日没後、彼らは土から生還し、木肌をよじ登って、羽化を迎える。月の灯りに濡れて、エメラルドグリーンの光を放つ羽は「大空への希望」が宿る。陽が昇ると燦然と輝く羽を開き、空へと還る。それはまるでドンペリニヨンの中に閉じ込めた星屑のように。気泡が祝祭的に空へ還ることと似ている。

考えてみると、蝉の一生は7日でも何でもない。この世に産み落とされてから指折り数えてみると、10年近く生きている。そのほとんどを土の中で過ごすわけだ。

例えば、昨夜見た産卵。彼らがオトナになった姿と会えるのはいつになるだろう。その時までnoteはあるのだろうか。あるいは、「僕」はこの世に存在しているのだろうか。人生の儚さ、あやうさ、尊さを月の灯りを浴びながら感じ入る余韻の長い時間を過ごした。

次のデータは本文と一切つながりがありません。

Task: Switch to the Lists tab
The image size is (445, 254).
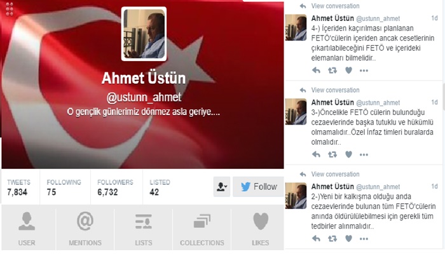Action: pyautogui.click(x=143, y=229)
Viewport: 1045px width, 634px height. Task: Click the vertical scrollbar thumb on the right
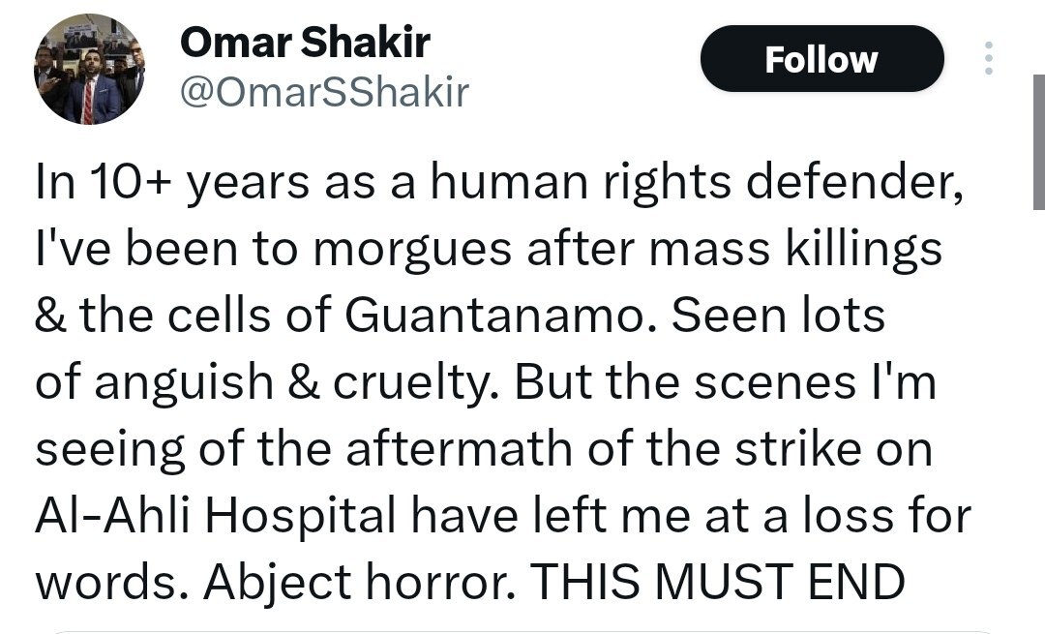[x=1039, y=142]
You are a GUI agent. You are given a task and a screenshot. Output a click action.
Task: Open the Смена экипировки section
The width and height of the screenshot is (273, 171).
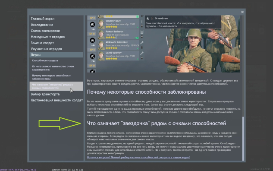(x=45, y=31)
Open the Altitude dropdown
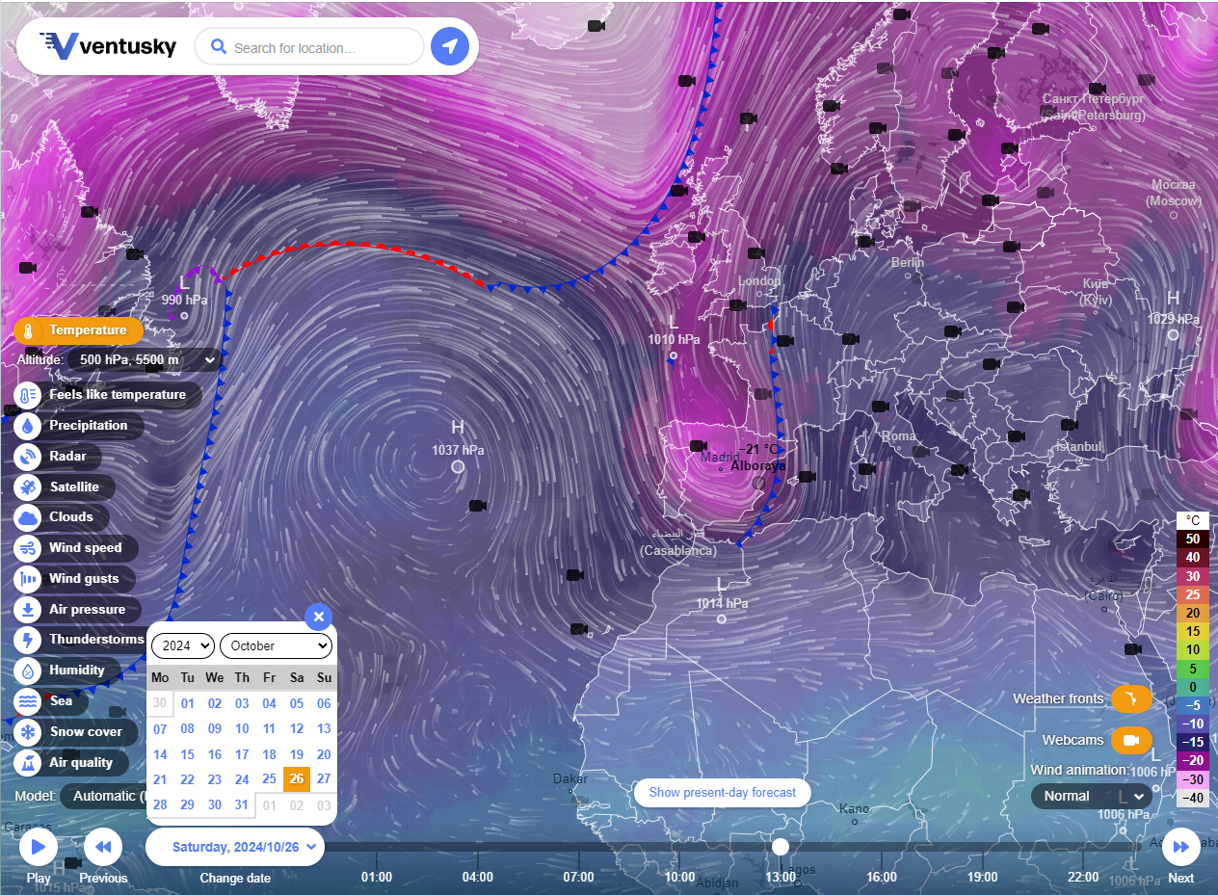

正六面体の完全美。まどろみの中で記憶の扉を開く。その夢と現の狭間にミューズは降り立つ。「蜜月」とはよく言ったもので、神秘的な瞬間というのは、月の灯りがよく似合う。女王蜂に捧ぐ、花の蜜を集めて。あるいは、産み落とされる卵の部屋として。

ファム・ファタールにインスピレーションを授かり、黄昏に飛び立つフクロウへの敬愛を込めて。胎の中にハニカムを孕ませる構造を描く。